La inflación anual se ubicó en 3.51%, por debajo del 3.53% estimado por analistas encuestados por Bloomberg y de la cifra previa de 4.32%, según informó el Instituto Nacional de Estadística. El objetivo de Banxico es de 3% ± 1 punto porcentual. La inflación subyacente, que excluye bienes y servicios volátiles como alimentos y combustibles, bajó ligeramente a 4.23% frente al 4.24% de junio.
Se espera que Banxico reduzca la tasa de referencia en 25 puntos base, a 7.75%, tras cuatro recortes consecutivos de medio punto. La gobernadora Victoria Rodríguez ya había adelantado en junio que el ritmo de reducción sería más moderado. La débil demanda interna y la desaceleración del mercado laboral estadounidense son factores que podrían contener presiones inflacionarias en los próximos meses.
Según Felipe Hernández, economista para América Latina en Bloomberg Economics, la inflación seguirá bajando en el segundo semestre y en 2026, aunque más lentamente de lo que prevé el banco central. Esto, sumado a un crecimiento económico débil y condiciones monetarias restrictivas, apunta a que Banxico continuará con recortes graduales.

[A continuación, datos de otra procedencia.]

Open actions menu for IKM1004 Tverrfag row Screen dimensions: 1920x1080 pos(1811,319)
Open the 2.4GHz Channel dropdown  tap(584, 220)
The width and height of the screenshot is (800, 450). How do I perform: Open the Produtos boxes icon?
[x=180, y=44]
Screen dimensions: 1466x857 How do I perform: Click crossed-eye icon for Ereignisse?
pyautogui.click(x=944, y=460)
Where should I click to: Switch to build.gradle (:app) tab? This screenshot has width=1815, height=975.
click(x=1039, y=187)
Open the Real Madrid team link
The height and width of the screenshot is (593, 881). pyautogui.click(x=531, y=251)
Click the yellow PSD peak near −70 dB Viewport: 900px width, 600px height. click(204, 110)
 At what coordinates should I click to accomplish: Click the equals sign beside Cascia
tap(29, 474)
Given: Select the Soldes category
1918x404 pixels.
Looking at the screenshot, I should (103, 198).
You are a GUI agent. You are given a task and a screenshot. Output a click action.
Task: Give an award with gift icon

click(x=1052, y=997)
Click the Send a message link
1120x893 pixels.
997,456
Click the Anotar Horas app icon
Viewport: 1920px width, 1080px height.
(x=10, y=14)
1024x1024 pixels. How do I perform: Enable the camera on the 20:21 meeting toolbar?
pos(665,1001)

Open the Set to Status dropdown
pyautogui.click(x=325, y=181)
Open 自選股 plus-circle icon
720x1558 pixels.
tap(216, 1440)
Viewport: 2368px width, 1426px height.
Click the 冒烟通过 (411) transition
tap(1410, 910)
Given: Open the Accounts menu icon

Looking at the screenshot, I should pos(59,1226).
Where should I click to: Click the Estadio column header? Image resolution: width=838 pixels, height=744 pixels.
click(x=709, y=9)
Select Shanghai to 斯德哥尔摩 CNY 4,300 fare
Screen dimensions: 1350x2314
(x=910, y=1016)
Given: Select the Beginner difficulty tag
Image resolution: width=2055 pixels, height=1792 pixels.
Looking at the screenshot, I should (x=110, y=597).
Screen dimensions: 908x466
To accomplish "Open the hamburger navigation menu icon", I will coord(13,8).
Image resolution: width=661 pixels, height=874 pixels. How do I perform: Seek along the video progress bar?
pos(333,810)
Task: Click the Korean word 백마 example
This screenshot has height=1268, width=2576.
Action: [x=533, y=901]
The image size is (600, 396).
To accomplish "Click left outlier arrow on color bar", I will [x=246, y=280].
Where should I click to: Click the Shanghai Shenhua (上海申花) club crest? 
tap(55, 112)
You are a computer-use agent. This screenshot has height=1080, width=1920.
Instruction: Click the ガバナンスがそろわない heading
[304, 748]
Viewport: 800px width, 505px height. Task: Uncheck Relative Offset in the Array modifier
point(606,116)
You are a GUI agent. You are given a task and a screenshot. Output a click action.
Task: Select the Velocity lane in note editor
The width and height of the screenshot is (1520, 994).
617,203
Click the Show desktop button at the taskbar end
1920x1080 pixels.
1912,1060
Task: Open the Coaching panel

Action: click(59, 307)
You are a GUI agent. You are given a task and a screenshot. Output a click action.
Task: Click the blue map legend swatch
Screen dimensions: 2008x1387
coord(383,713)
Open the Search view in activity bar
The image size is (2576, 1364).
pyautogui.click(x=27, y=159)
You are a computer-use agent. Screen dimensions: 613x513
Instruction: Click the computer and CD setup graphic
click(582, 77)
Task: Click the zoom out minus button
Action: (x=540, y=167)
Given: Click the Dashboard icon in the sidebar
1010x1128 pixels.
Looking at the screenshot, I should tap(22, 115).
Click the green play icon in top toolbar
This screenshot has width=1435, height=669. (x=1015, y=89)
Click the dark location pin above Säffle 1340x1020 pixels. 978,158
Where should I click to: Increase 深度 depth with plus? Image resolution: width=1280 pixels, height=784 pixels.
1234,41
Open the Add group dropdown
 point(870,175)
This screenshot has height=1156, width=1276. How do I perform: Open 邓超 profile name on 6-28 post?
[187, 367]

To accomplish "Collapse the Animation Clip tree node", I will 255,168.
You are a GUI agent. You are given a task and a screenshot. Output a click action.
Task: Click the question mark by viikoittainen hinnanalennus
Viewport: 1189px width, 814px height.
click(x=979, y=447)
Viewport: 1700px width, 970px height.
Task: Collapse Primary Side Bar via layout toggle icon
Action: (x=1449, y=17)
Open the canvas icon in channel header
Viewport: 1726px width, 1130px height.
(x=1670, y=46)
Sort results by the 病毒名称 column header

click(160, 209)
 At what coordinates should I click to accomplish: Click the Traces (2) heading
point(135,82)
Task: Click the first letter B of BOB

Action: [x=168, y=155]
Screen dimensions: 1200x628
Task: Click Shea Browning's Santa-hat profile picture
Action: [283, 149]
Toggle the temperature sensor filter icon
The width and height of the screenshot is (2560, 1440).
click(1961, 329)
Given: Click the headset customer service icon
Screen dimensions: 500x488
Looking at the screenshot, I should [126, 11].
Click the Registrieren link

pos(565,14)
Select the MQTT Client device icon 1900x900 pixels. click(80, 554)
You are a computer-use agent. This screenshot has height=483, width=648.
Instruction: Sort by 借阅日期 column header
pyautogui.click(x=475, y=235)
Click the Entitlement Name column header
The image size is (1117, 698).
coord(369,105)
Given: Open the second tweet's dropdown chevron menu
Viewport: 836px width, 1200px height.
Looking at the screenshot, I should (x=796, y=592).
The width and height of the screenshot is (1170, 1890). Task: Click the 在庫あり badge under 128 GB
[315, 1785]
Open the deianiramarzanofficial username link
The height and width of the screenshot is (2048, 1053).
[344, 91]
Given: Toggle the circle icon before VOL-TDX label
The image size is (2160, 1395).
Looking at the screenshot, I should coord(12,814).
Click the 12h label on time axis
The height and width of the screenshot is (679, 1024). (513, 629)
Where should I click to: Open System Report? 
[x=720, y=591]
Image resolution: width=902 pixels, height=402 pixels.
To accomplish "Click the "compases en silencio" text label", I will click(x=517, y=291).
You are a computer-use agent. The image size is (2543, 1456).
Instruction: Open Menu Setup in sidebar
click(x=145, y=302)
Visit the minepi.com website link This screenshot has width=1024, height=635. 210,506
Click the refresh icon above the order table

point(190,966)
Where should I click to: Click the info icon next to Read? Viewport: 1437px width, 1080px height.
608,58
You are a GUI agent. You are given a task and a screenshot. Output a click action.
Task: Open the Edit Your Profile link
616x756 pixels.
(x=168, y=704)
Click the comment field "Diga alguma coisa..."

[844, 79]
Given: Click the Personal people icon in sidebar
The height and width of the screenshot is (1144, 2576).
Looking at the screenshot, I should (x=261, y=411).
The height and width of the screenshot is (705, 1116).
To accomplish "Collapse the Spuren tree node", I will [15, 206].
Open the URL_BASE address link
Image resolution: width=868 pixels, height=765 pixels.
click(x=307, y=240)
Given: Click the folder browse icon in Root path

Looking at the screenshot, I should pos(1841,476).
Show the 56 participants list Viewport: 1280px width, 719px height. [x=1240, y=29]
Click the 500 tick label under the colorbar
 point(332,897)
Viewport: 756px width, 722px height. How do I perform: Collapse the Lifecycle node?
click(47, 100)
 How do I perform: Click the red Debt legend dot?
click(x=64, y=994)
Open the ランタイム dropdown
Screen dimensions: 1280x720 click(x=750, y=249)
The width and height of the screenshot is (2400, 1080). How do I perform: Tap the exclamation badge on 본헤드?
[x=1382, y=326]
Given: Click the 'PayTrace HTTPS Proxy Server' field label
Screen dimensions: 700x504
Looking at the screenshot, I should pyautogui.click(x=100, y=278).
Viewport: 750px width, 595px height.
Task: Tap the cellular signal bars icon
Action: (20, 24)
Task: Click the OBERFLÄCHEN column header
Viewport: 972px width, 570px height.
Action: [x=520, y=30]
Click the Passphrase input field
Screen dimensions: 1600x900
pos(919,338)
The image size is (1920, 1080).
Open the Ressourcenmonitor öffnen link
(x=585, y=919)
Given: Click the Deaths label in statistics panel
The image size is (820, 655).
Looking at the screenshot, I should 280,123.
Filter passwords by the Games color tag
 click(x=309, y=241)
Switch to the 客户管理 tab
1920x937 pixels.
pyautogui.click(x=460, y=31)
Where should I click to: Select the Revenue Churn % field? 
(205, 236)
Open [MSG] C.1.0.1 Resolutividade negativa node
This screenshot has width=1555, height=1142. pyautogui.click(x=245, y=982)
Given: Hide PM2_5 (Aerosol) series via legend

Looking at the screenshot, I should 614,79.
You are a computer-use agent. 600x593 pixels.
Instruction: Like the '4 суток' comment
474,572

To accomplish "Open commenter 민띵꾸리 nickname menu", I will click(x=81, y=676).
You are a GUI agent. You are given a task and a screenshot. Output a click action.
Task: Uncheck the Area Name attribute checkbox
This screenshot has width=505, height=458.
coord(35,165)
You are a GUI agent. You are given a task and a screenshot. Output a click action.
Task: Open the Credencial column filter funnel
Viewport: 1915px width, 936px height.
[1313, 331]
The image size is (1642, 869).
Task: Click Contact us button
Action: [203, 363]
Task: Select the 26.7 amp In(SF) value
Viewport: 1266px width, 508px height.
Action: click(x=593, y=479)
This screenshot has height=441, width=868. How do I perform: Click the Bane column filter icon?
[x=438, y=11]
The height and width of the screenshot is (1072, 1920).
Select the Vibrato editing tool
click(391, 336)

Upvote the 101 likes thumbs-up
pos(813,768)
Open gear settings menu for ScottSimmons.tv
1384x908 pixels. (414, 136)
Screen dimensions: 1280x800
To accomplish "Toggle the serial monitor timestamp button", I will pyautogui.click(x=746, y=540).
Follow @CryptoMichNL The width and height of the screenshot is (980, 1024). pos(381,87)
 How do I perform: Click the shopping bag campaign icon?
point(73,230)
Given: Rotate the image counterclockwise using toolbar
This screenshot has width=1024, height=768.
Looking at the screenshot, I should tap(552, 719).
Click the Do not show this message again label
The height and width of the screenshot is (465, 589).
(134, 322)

Gabriel Casillas, de Barclays, anticipa dos reducciones adicionales de 25 puntos base este año: una hoy y otra en septiembre, lo que llevaría la tasa a 7.50%. Sin embargo, el subgobernador Jonathan Heath se mostró en contra de continuar con el ciclo de bajas en junio, argumentando que no está claro si la caída de precios es transitoria y advirtiendo sobre la inflación subyacente.
En lo que va del año, factores como la carne más cara y el encarecimiento de productos agrícolas por la sequía habían impulsado los precios, pero en julio los aumentos fueron moderados en ganado, frutas y verduras. Andres Abadia, de Pantheon Macroeconomics, destacó que el peso fuerte, la débil demanda y condiciones financieras ajustadas ayudan a contener la inflación, aunque la persistencia de la subyacente impedirá recortes más agresivos.
En el frente macroeconómico, los economistas prevén que México encadene su cuarto año de desaceleración en 2025, con menor gasto público bajo la presidencia de Claudia Sheinbaum y la incertidumbre que generan las políticas arancelarias del presidente estadounidense Donald Trump. Ambos líderes acordaron a finales de julio un periodo de 90 días para renegociar temas comerciales. Actualmente, los aranceles se aplican a ciertos automóviles, metales y bienes fuera del alcance del T-MEC.